Competition everywhere

Meanwhile, the low interest rates continue to draw out buyers in droves, particularly first-time buyers who are eager to leave their parents’ houses, start a family or just stop renting. Realtors also report an influx of out-of-town buyers – especially from expensive markets like New York City – who are seeking lower-cost places to live, particularly if their jobs are going to remain remote for the long-term.

But that means a crush of bidders for many homes. So buyers are putting their best foot forward – usually after losing out multiple times before – in a rush to outbid everyone else.  Not only are buyers making aggressive offers, but they’re putting up more cash, waiving home inspections and in a growing number of instances, including escalator clauses in offers that indicate a willingness to bid even higher.

To get the money, buyers are tapping friends and family, even pulling from retirement funds.

In a nutshell, they’re doing anything and everything to look better. “I’ve been shocked to see how many people are coming in, buying with cash,” said Hartke. “That instantly knocks out a lot of the young families, because they just don’t have that.”

The result is that prices are rising in a way that Buffalo isn’t used to. First-time homebuyers in the suburbs are now looking at prices in the mid-$200,000 range, or even $300,000 – for homes that used to cost $150,000 just a few short years ago.

“It’s panic buying,” Scarcello said. “They lose out so many times, so we’re getting the run-up in price.”

Justin Luksch and Brianna Koerne got married last week, so they’re taking a short break from the house search that they started two months ago. He’s a middle-school social studies teacher at a Catholic school in Depew, while Koerne works in occupational therapy in the Lackawanna schools.

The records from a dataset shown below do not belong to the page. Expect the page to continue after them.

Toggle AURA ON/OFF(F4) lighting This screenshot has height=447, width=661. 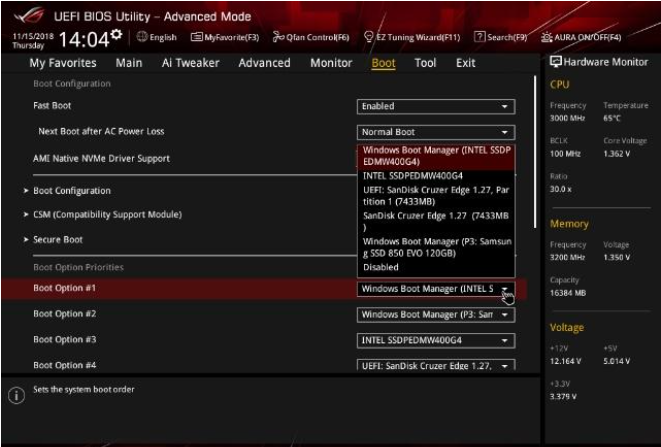(x=581, y=37)
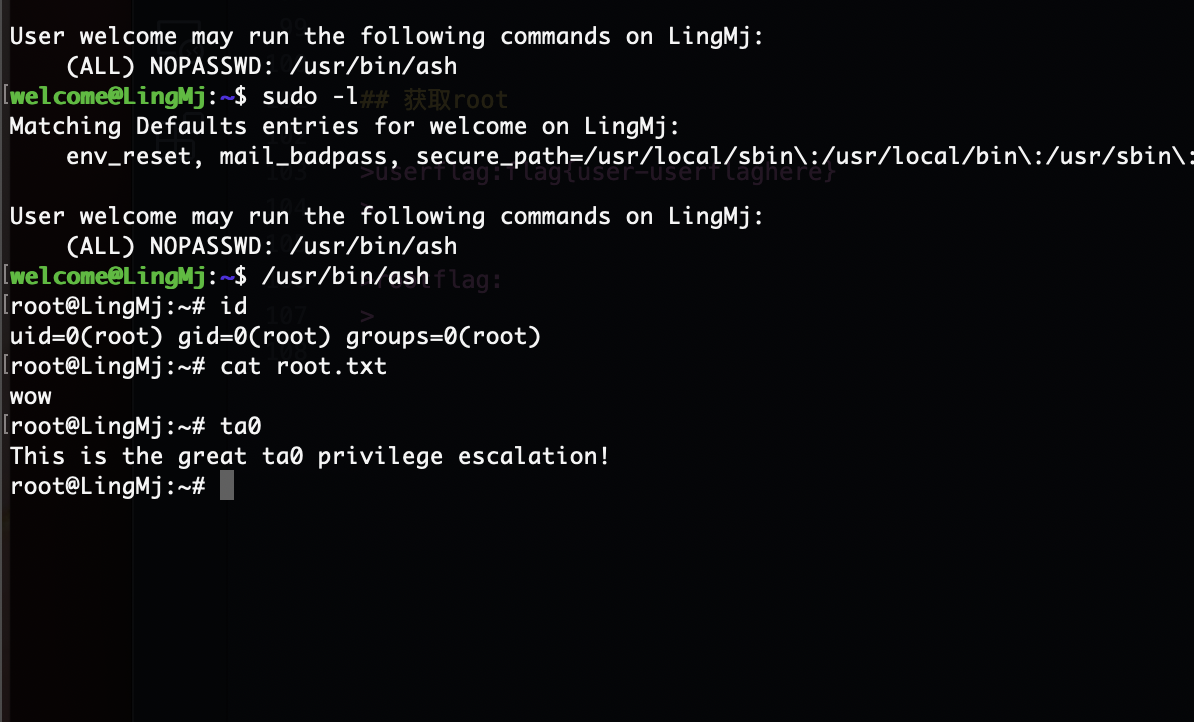Click the 'This is the great ta0 privilege escalation!' line

(x=310, y=455)
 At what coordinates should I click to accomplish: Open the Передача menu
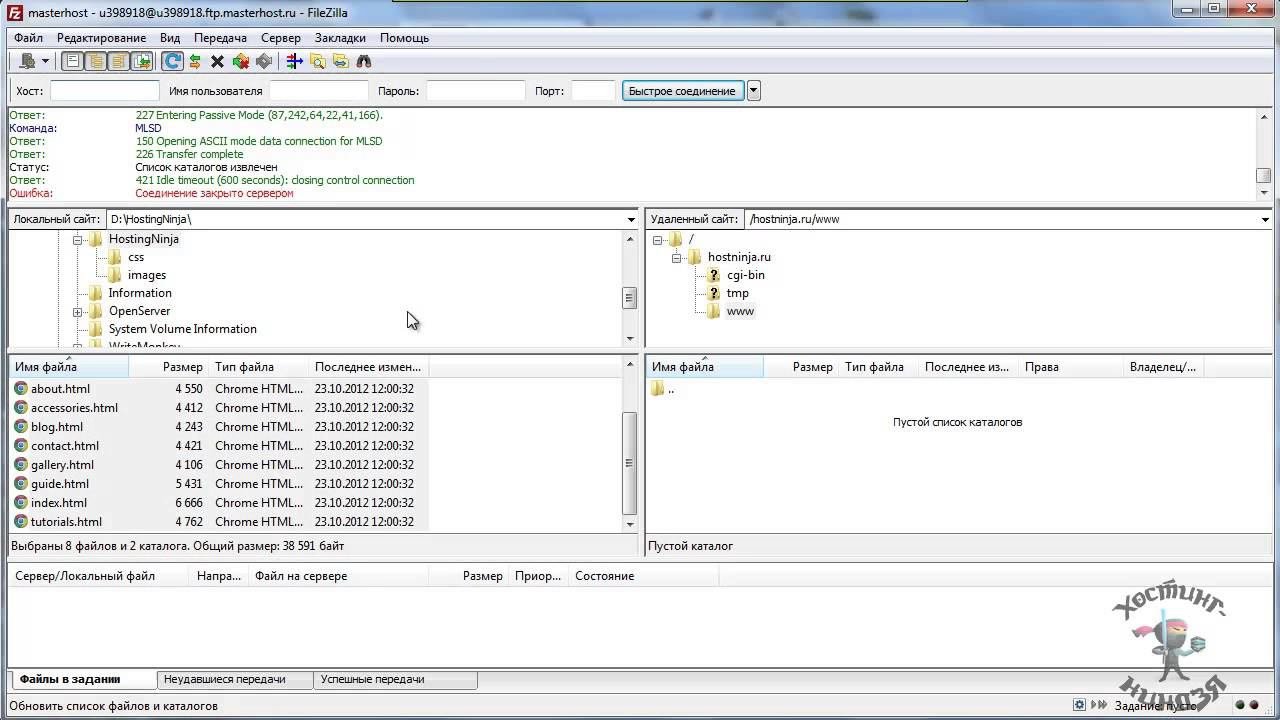[x=220, y=38]
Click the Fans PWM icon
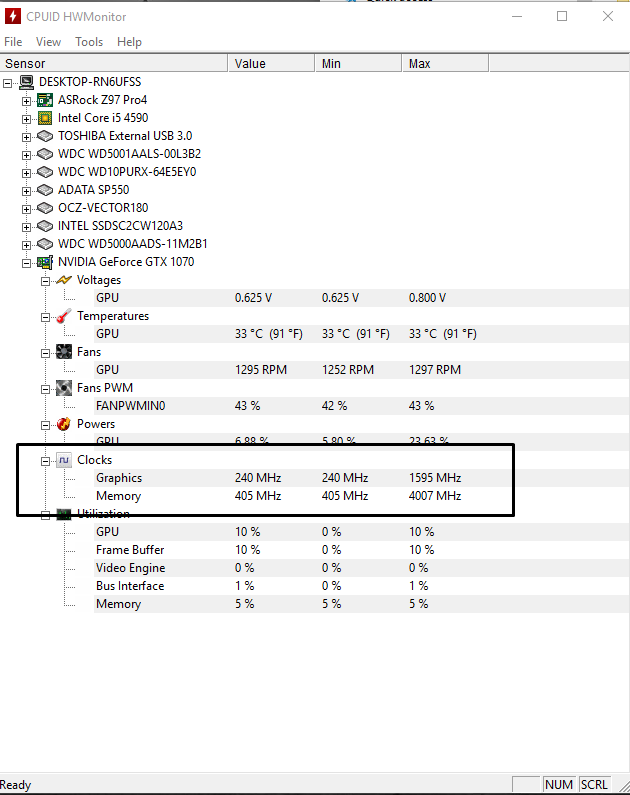This screenshot has height=795, width=630. coord(64,388)
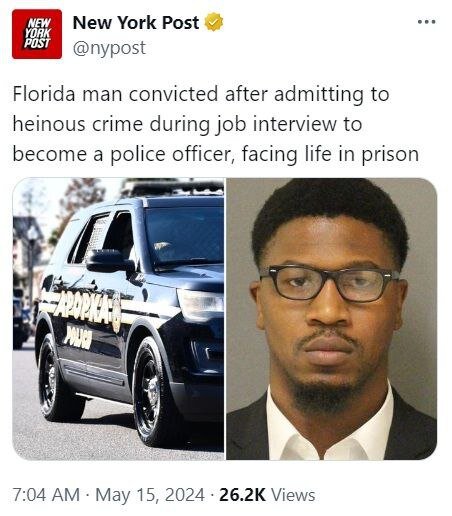The image size is (452, 516).
Task: Click the 7:04 AM timestamp
Action: (46, 494)
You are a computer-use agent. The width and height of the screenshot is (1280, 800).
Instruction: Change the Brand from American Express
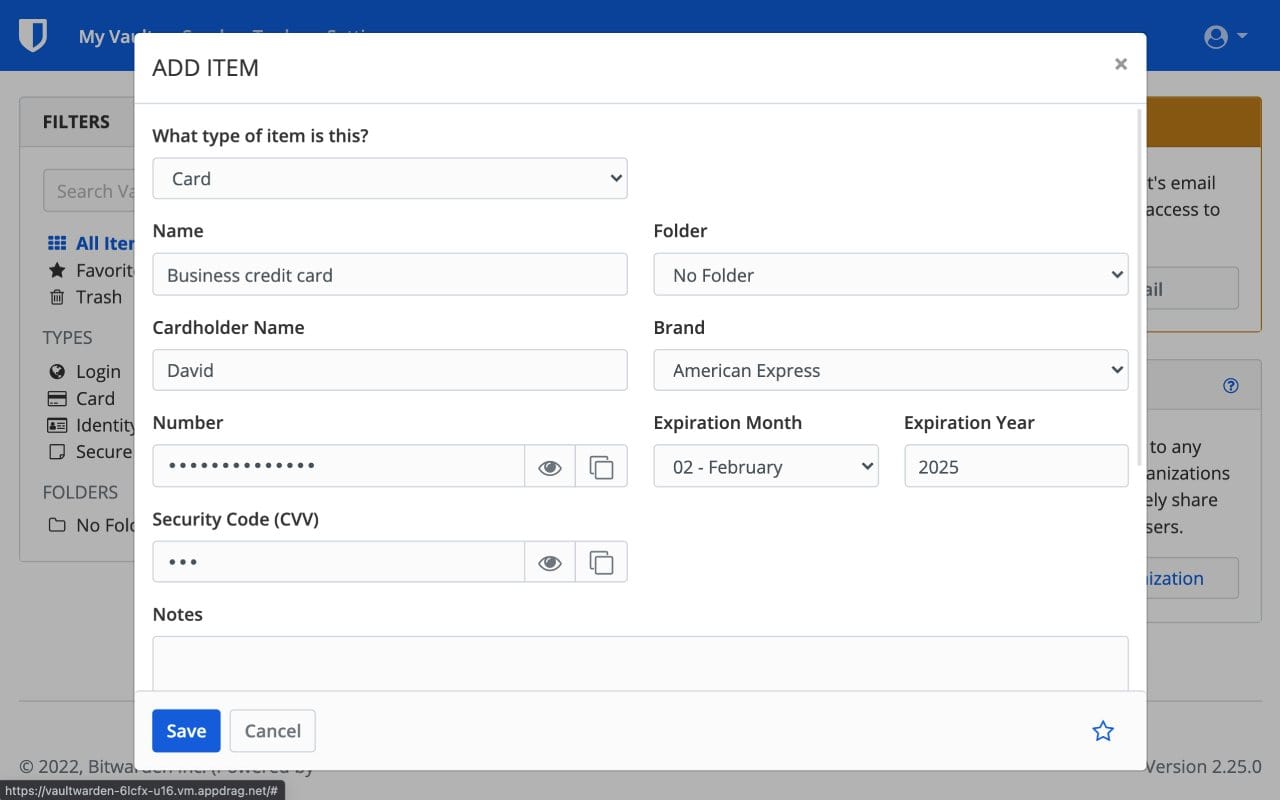point(890,371)
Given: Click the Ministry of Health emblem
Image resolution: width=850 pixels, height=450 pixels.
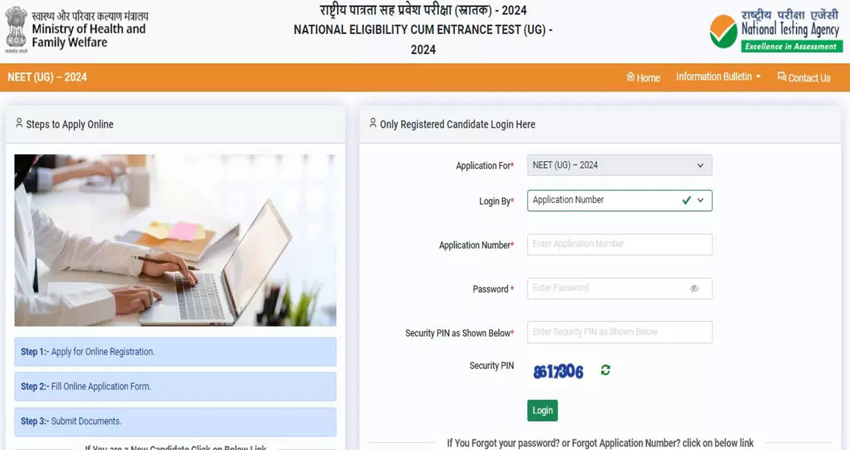Looking at the screenshot, I should coord(16,29).
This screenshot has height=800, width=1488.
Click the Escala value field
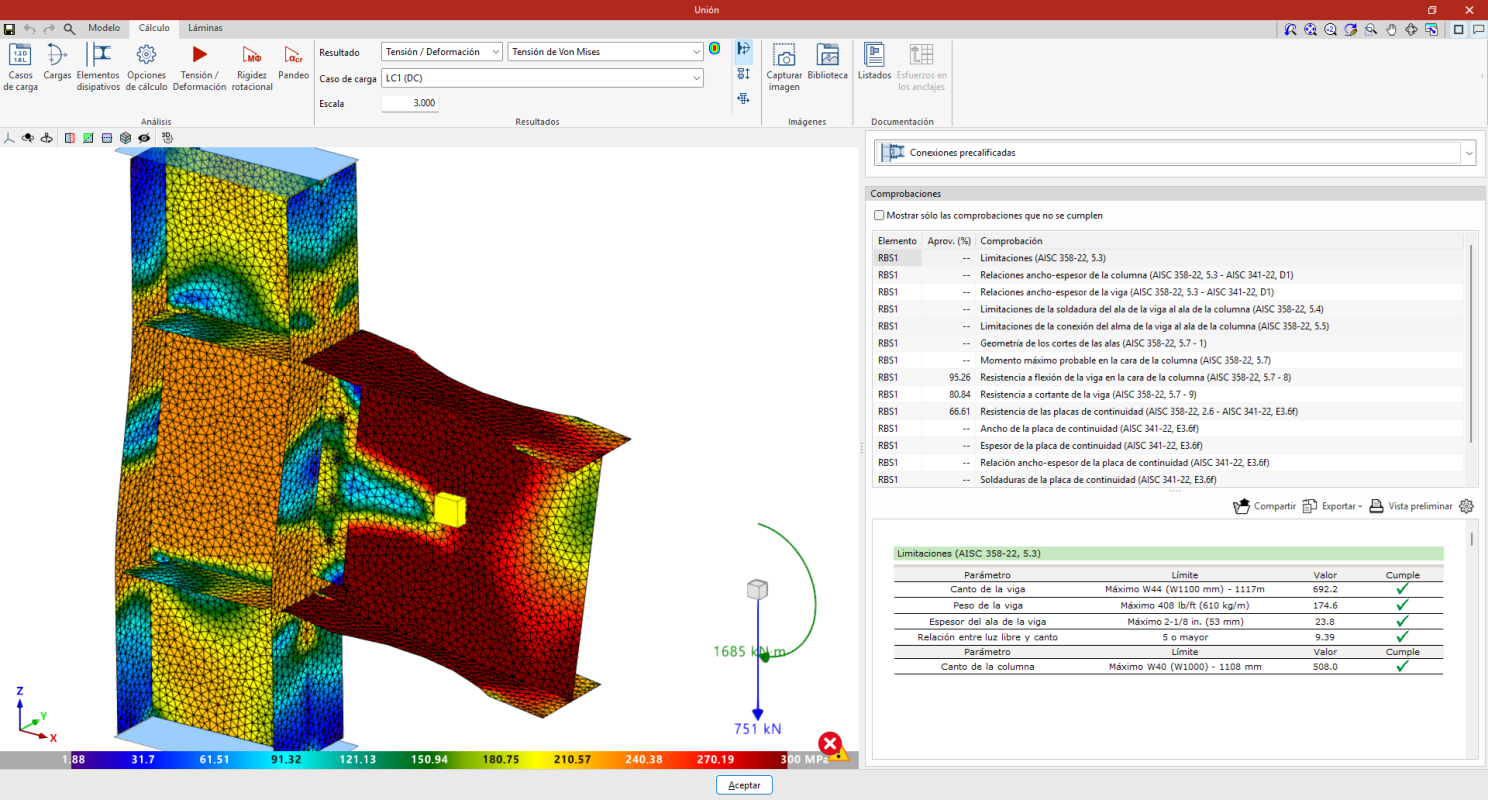click(x=410, y=104)
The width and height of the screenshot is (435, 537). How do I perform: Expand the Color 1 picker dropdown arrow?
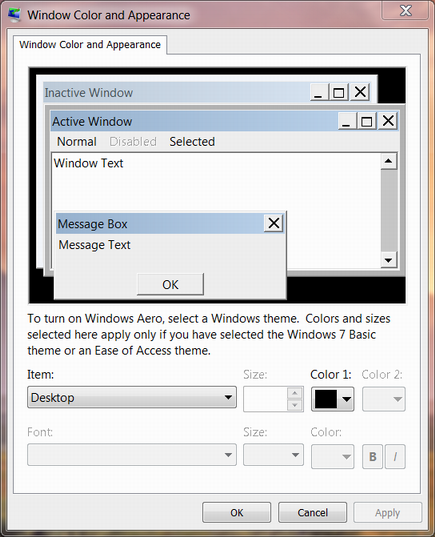(346, 399)
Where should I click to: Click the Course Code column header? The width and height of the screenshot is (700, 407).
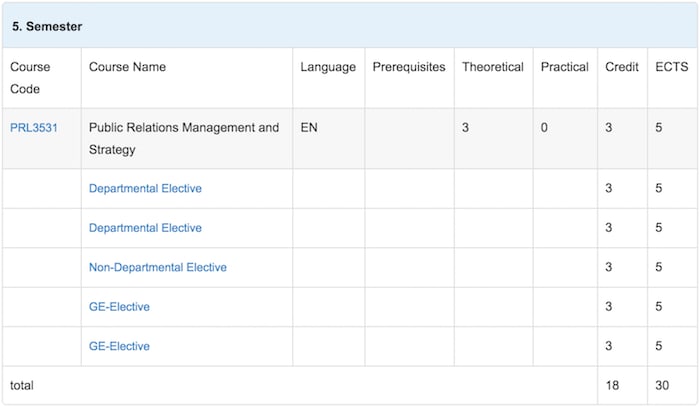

The couple has put in offers on four or five houses, in each case going at least $20,000 over the asking price, Luksch said. It wasn’t enough, though. Half the houses wound up selling for more than $40,000 above the list price.

One 1,300-square-foot house they pursued in Alden was listed at $159,000 and went under contract for $203,000. Smaller houses in Depew and Cheektowaga, at 900 to 1,100 square feet, wound up selling for $200,000 or more.

“We’re no closer to buying a house than we were in February,” said Luksch, 28. “We figured it would be getting a little easier, but it seems like it’s getting harder at this point. It’s just kind of nuts for us.”